Among the entries below, find the lines with the word "logo" and return them.

Segment Start: DATASET ENTRIES

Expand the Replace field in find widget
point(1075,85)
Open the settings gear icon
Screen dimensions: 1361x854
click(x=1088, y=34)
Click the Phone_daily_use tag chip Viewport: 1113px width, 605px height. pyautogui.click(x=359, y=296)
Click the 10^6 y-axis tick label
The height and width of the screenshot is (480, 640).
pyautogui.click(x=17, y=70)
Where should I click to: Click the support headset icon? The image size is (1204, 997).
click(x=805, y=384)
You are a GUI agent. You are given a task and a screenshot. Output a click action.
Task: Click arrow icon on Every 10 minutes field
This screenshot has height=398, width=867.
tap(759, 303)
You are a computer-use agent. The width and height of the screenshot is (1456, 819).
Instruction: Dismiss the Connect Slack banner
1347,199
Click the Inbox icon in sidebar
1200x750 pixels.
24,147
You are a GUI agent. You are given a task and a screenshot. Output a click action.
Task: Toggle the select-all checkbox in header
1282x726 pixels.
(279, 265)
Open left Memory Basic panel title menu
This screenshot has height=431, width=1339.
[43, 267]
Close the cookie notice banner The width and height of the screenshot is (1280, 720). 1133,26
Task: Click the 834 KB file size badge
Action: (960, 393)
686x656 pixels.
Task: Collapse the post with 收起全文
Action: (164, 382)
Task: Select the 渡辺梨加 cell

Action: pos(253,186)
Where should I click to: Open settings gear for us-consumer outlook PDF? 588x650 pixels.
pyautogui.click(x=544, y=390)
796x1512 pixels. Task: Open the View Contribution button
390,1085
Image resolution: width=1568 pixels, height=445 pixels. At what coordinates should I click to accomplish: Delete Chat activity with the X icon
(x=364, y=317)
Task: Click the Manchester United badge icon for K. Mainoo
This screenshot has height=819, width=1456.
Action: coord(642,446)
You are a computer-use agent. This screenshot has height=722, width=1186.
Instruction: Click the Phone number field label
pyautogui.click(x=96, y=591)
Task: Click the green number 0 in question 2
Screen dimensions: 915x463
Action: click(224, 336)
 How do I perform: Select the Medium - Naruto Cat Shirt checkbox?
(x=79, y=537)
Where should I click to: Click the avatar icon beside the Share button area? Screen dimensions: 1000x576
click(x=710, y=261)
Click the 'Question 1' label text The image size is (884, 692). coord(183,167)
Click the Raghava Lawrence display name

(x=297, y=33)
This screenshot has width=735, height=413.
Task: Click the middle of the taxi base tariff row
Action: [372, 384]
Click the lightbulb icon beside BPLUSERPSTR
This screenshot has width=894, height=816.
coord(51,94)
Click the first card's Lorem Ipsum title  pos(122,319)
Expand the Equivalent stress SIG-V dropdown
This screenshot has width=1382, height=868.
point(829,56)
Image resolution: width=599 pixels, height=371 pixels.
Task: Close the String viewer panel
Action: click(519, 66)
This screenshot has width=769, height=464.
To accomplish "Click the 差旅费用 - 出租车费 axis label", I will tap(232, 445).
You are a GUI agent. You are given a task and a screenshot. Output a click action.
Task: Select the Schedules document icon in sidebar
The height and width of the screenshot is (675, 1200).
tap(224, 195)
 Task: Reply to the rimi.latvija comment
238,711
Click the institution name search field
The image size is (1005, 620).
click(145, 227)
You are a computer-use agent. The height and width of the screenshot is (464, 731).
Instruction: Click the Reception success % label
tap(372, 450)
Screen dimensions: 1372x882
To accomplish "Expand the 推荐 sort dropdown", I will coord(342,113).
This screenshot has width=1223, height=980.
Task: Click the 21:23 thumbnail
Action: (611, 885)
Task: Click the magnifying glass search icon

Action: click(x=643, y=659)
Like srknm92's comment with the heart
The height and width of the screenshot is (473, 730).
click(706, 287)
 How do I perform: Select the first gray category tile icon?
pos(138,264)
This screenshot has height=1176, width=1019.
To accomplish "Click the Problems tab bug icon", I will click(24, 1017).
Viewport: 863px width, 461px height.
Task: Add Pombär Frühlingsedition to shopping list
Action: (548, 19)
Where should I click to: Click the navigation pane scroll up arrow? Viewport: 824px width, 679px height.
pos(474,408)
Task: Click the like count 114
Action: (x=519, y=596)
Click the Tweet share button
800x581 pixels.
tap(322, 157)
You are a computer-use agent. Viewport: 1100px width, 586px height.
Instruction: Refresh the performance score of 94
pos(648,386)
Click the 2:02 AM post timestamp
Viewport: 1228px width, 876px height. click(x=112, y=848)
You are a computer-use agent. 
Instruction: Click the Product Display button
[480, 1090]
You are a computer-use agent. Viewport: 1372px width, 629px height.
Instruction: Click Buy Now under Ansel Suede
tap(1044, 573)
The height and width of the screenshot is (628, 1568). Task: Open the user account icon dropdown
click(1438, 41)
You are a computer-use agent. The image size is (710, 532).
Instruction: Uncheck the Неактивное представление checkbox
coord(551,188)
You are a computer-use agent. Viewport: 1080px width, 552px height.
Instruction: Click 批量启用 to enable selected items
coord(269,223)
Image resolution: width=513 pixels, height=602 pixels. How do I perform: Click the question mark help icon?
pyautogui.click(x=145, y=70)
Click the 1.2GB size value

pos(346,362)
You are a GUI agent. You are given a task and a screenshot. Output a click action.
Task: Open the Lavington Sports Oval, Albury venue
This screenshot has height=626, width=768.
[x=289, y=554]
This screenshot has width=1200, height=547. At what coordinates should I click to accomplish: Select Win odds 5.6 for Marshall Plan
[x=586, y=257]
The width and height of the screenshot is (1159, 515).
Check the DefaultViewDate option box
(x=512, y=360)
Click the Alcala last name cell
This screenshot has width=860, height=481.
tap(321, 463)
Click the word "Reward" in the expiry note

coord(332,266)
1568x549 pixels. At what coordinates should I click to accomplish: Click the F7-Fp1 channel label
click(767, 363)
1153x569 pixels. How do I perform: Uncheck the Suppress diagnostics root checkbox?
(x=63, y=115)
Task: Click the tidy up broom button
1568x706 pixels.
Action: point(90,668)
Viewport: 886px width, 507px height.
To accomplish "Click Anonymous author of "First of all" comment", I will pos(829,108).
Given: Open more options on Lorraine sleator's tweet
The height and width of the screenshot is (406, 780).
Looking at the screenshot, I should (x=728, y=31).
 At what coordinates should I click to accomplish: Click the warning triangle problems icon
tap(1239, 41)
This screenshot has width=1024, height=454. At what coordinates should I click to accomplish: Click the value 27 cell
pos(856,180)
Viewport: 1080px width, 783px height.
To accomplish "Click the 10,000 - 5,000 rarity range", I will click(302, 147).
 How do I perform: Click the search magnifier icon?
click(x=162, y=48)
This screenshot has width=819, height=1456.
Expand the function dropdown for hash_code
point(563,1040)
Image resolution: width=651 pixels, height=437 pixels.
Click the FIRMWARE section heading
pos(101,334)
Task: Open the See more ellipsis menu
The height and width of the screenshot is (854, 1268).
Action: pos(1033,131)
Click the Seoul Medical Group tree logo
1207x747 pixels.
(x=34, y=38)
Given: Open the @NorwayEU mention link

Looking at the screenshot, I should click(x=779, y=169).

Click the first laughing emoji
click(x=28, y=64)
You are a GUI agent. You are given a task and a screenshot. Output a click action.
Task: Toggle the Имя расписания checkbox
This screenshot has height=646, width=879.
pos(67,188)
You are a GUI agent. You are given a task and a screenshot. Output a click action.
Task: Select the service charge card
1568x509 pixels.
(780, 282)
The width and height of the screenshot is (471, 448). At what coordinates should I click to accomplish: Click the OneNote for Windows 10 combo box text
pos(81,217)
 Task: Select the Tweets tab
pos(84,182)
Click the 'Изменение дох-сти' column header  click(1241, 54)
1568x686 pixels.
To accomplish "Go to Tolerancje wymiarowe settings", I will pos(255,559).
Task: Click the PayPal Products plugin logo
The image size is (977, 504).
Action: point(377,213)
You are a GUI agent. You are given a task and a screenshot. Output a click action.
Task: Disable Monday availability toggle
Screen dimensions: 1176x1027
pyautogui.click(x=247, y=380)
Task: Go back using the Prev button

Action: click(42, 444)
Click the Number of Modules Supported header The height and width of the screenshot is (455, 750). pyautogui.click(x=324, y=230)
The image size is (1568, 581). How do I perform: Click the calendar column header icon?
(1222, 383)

Segment End: DATASET ENTRIES

> **SOLUTION BELOW**
Click the Seoul Medical Group tree logo
Task: Click the PayPal Products plugin logo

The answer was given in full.